VALENCIA, Spain, May 7, 2026, 23:09 (CEST)
Chinese automaker Geely has agreed to buy Ford Motor’s idle Body 3 assembly hall at its Almussafes plant near Valencia, La Tribuna de Automoción reported, a move that would give the Chinese group a European manufacturing base inside one of Ford’s main Spanish sites. The Spanish trade publication said the hall would let Geely run vehicle production independently from Ford’s remaining lines.
The timing is the point. Ford needs more use for a plant now centered on the Kuga SUV, while Geely and other Chinese automakers want cars built inside Europe rather than shipped through tariffs; Yicai reported that Valencia output fell nearly 18% last year to 98,500 vehicles, far below designed annual capacity of 400,000. Yicai also cited Cui Dongshu, secretary-general of the China Passenger Car Association, as saying China’s overseas auto growth reflects its industrial edge during the shift to new-energy vehicles, China’s term for electric, plug-in hybrid and related drivetrains.
The EU has made the tariff math hard to ignore. Its five-year countervailing duties — tariffs meant to offset state subsidies — include 18.8% for Geely, 17.0% for BYD and 35.3% for SAIC on battery-electric vehicles imported from China.
Ford has not publicly signed off on the report. Reuters said Geely did not immediately respond to a request for comment, while a Ford representative called the report speculation and declined to comment.

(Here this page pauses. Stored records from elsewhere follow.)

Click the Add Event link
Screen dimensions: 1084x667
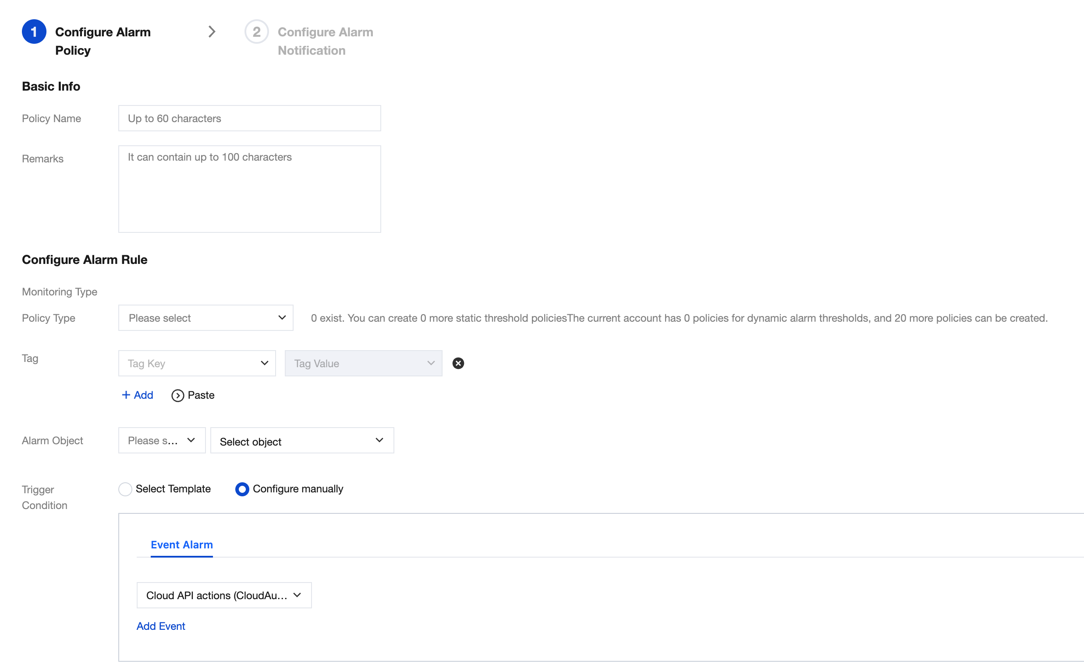click(x=161, y=626)
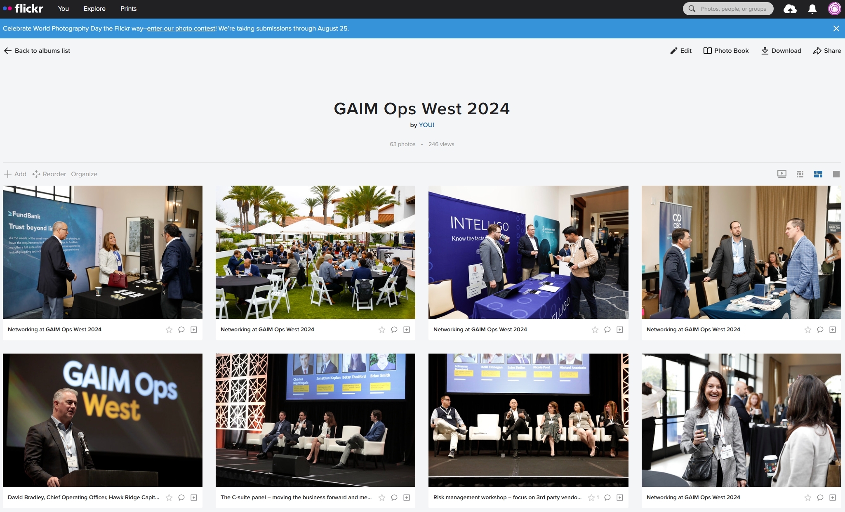Click the photo search field

click(728, 9)
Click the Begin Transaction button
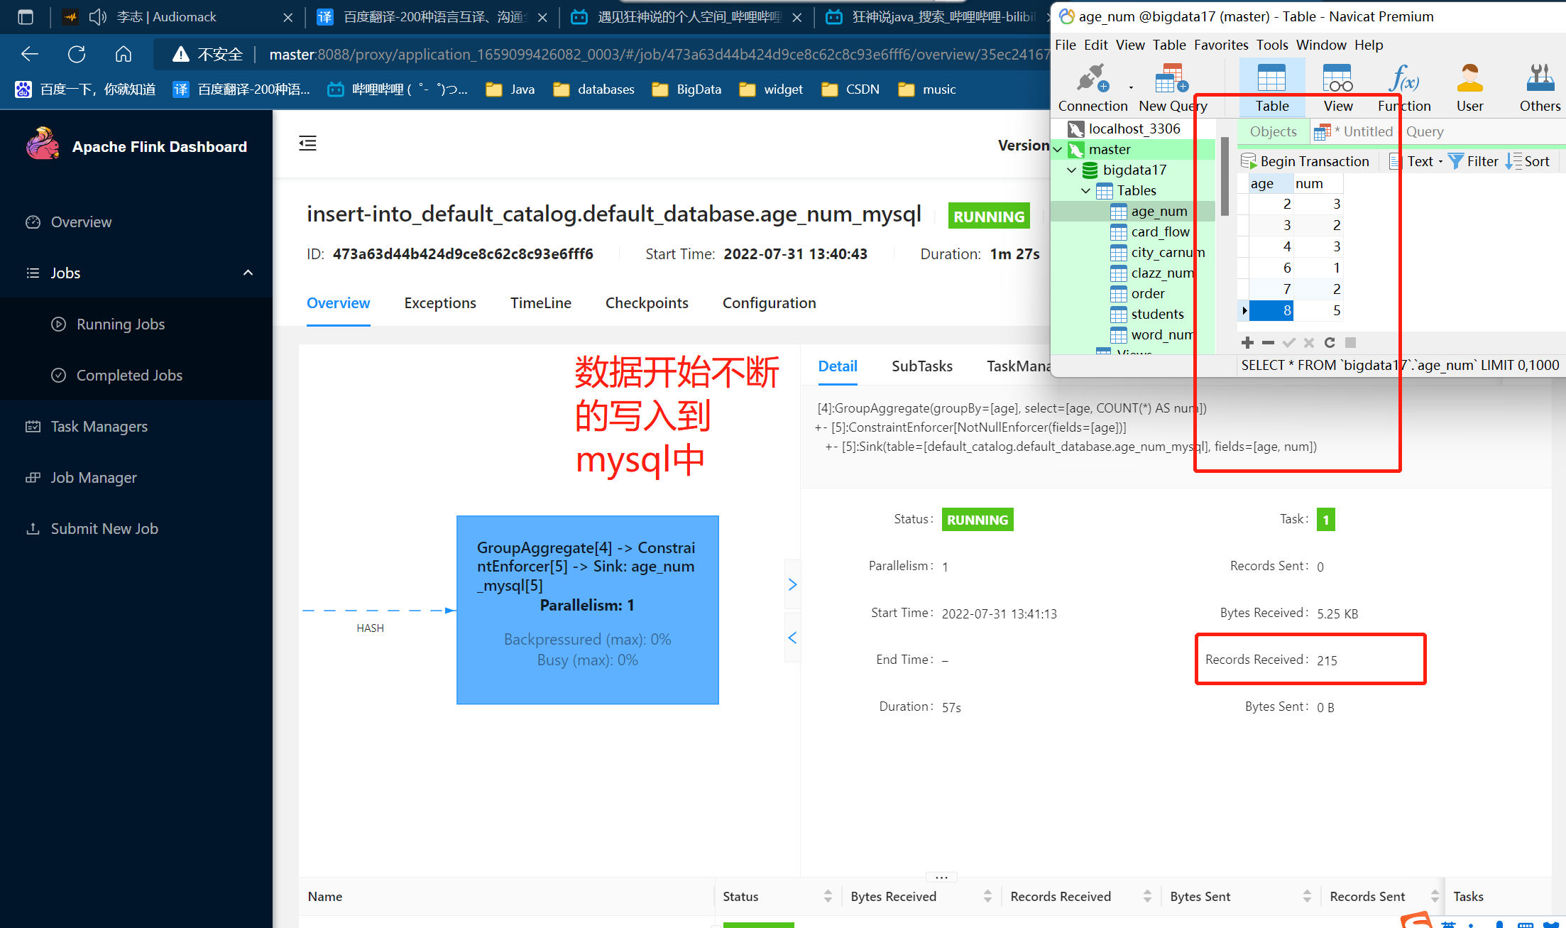 (1305, 162)
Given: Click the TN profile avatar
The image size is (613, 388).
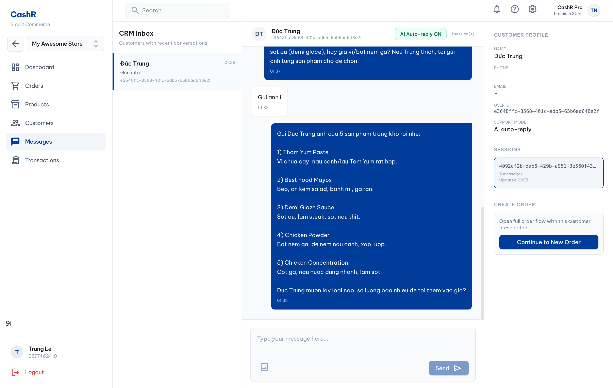Looking at the screenshot, I should coord(594,10).
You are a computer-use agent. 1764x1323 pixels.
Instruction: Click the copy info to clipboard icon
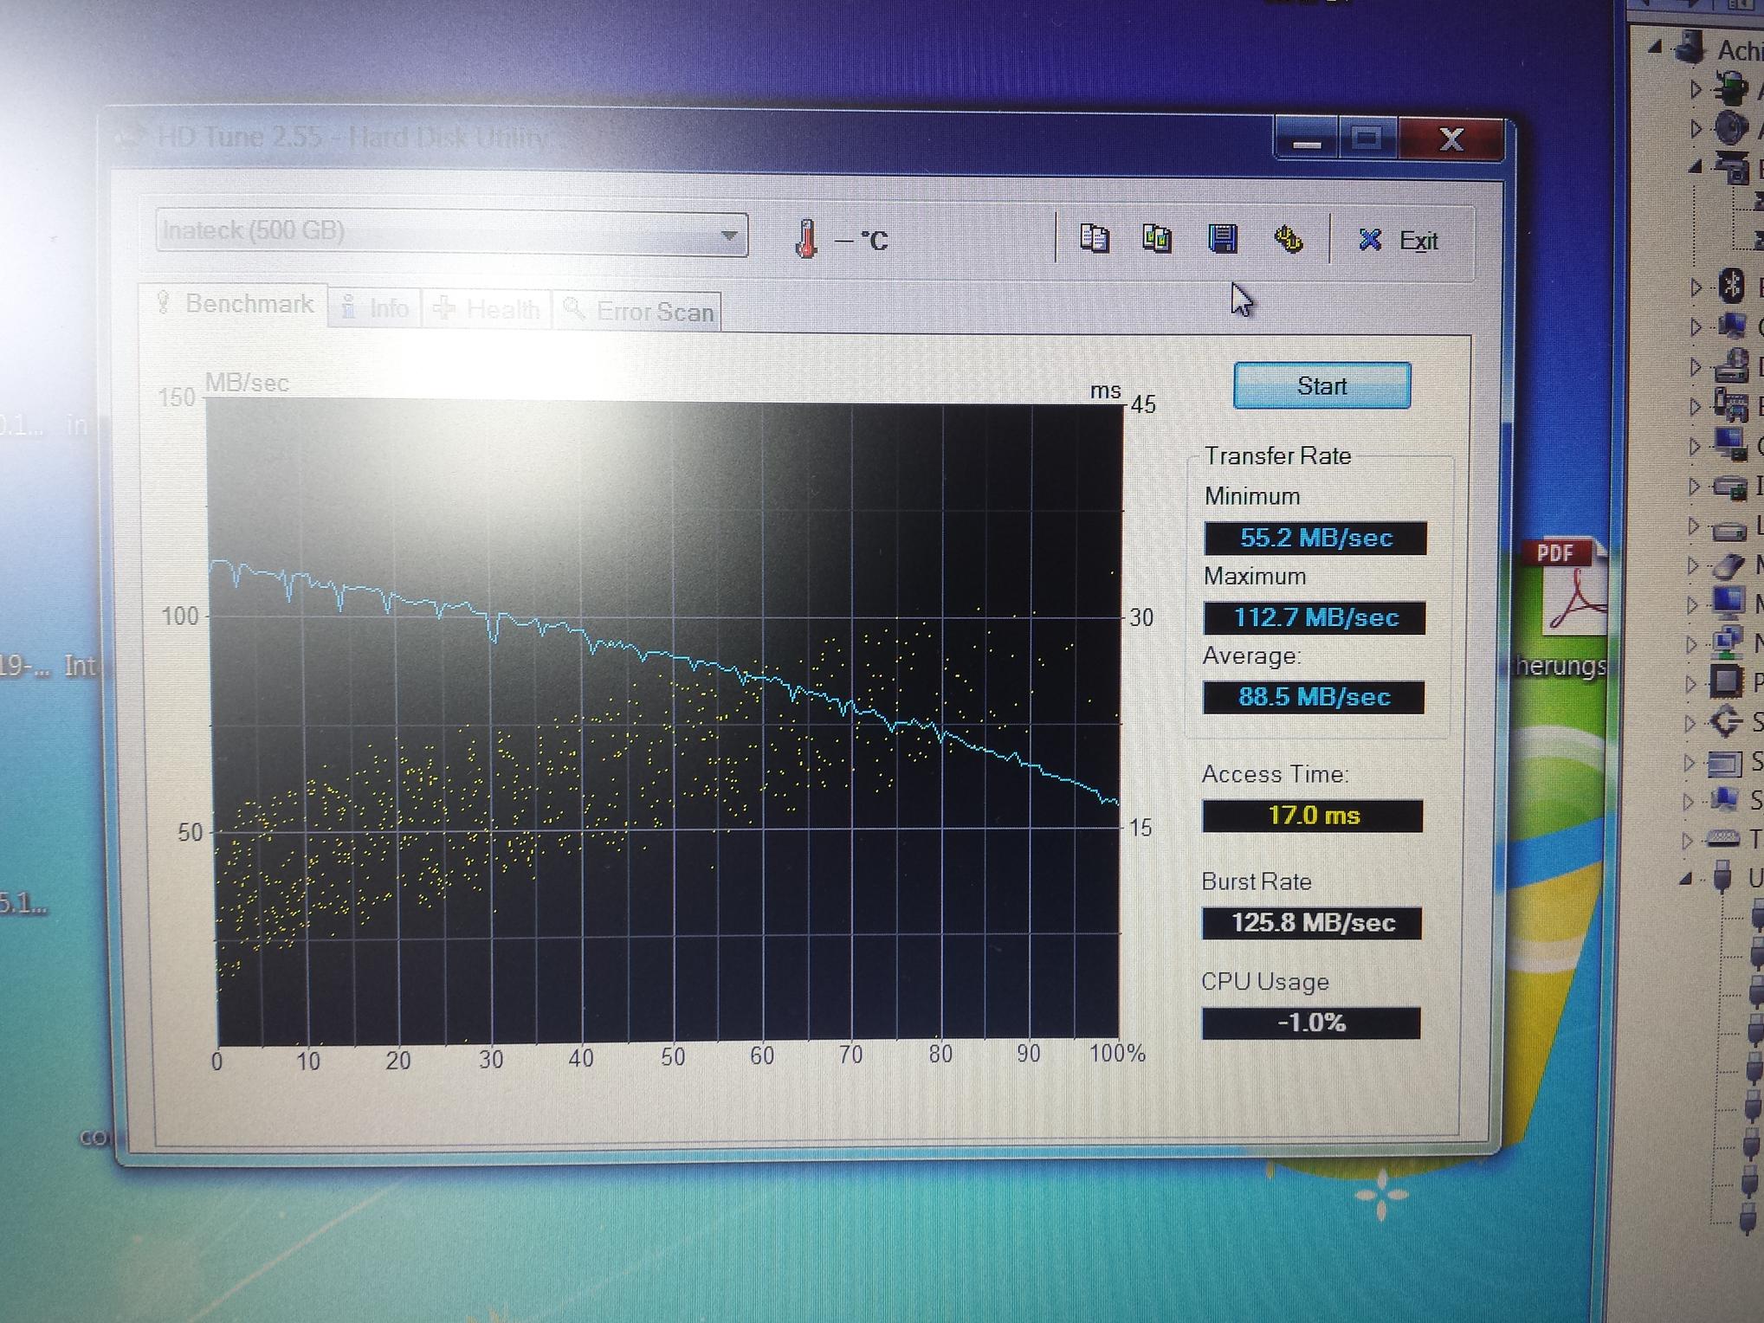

Body 3 is not spare office space. Ford Authority said the dormant hall formerly supported Mondeo, S-Max and Galaxy production, while Kuga work now runs through other body areas of the plant.
Geely’s reported plan centers on a model internally code-named 135 and built on GEA, or Global Intelligent Electric Architecture, a modular platform that can underpin different body sizes and powertrains. CnEVPost said the vehicle is likely a localized European version of the Geely EX2/Xingyuan, and that Ford could also get a co-developed model based on the same technology.
A plug-in hybrid can be charged from the grid and still use an engine; a regular hybrid cannot be plugged in. That is why the project is being described as “multi-energy”: one vehicle base, several ways to power it.
The talks fit Ford’s wider shift toward alliances in Europe. Reuters reported in February that Ford and Geely had discussed use of Ford’s European factory space and shared technology, including automated driving, while Ford CEO Jim Farley called China’s lead in EVs and connected-car technology “the most humbling thing I have ever seen.” Reuters
The pressure on Almussafes has built. La Tribuna separately reported this week that Ford’s own multi-energy model for the plant has slipped to early 2028 from an initial mid-2027 target, with potential annual output now seen at 183,000 units rather than 300,000; it also said more than 900 of the plant’s more than 4,000 workers are currently affected each day by a Spanish ERTE Red temporary-employment scheme.
Competitive pressure is close by. Reuters reported on Wednesday that EBRO aims to double output at a Barcelona site where Chery, its Chinese joint-venture partner, is expected to start local production late this year or in early 2027.
SAIC is also in the Spain frame. Reuters said La Tribuna reported SAIC was considering Ferrol, in Galicia, for European production, and that Galician Premier Alfonso Rueda visited SAIC’s Zhengzhou headquarters in April to seek Chinese investment.
But the Ford-Geely project is not risk-free. A Ford spokesperson told Electrek the company talks to many firms and that “Nothing is finalized,” leaving open the launch date, final ownership terms, supplier awards and whether a Ford-badged Geely-based model will actually follow. Electrek
For Ford, the deal would be a blunt use of idle capacity. For Geely, it would be a quicker way to test European manufacturing than building from scratch, and a sign that China’s electric-vehicle push is moving from exports to local industrial footholds.